I think you can use the d-pad to do input the codes. But I am not 100% sure of that. it might be for a different version of the game.
Maybe I’m getting wooshed but can’t you bring up the keyboard anyway?
Sounded like they ran fine from the moment the updated version was released. Glad valve is finally getting them updated, that meme about how doom will run on everything except steam deck was a little painful.
See publishers? This is how you keep revenue. Quit killing games!
Tbh, I haven’t been paying attention to the compatibility marker, at all. The day the game released, I played it on steam deck, unlocked all achievements a few weeks ago - entirely on the steam deck.
I’ve been able to play every game that I’ve thrown at the steam deck. “Unsupported” be damned.
CV11, you are not authorized to be on lemmy.

_INFORMATION PROVIDED:_

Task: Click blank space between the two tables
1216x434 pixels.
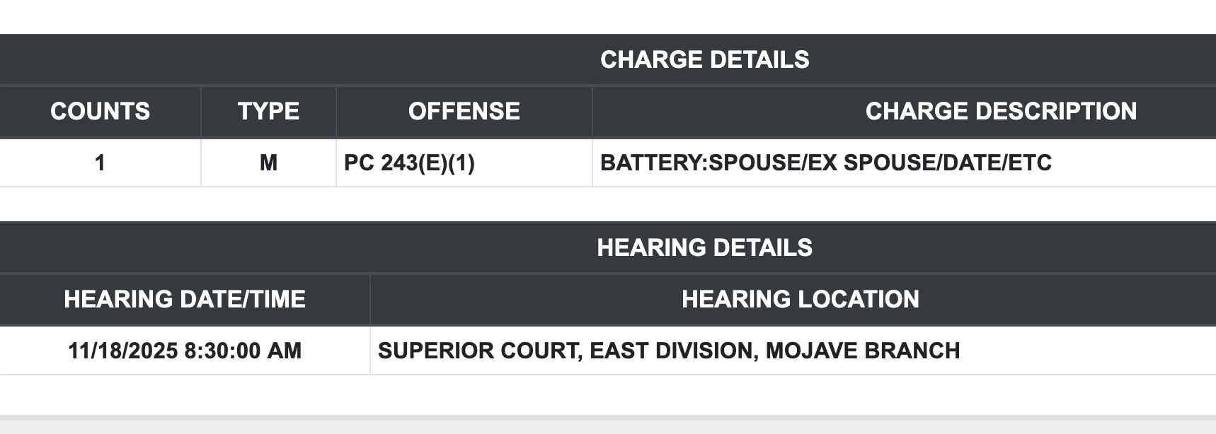Action: coord(608,204)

_WHAT TO DO:_
**A.** In the Steam Deck comments, what meme does one commenter mention?
**B.** Reproduce the Steam Deck comments word for word, starting with "See publishers? This" and going on through "on the steam deck.".

_ANSWERS IN ORDER:_
**A.** That Doom will run on everything except the Steam Deck.

**B.**
See publishers? This is how you keep revenue. Quit killing games!
Tbh, I haven’t been paying attention to the compatibility marker, at all. The day the game released, I played it on steam deck, unlocked all achievements a few weeks ago - entirely on the steam deck.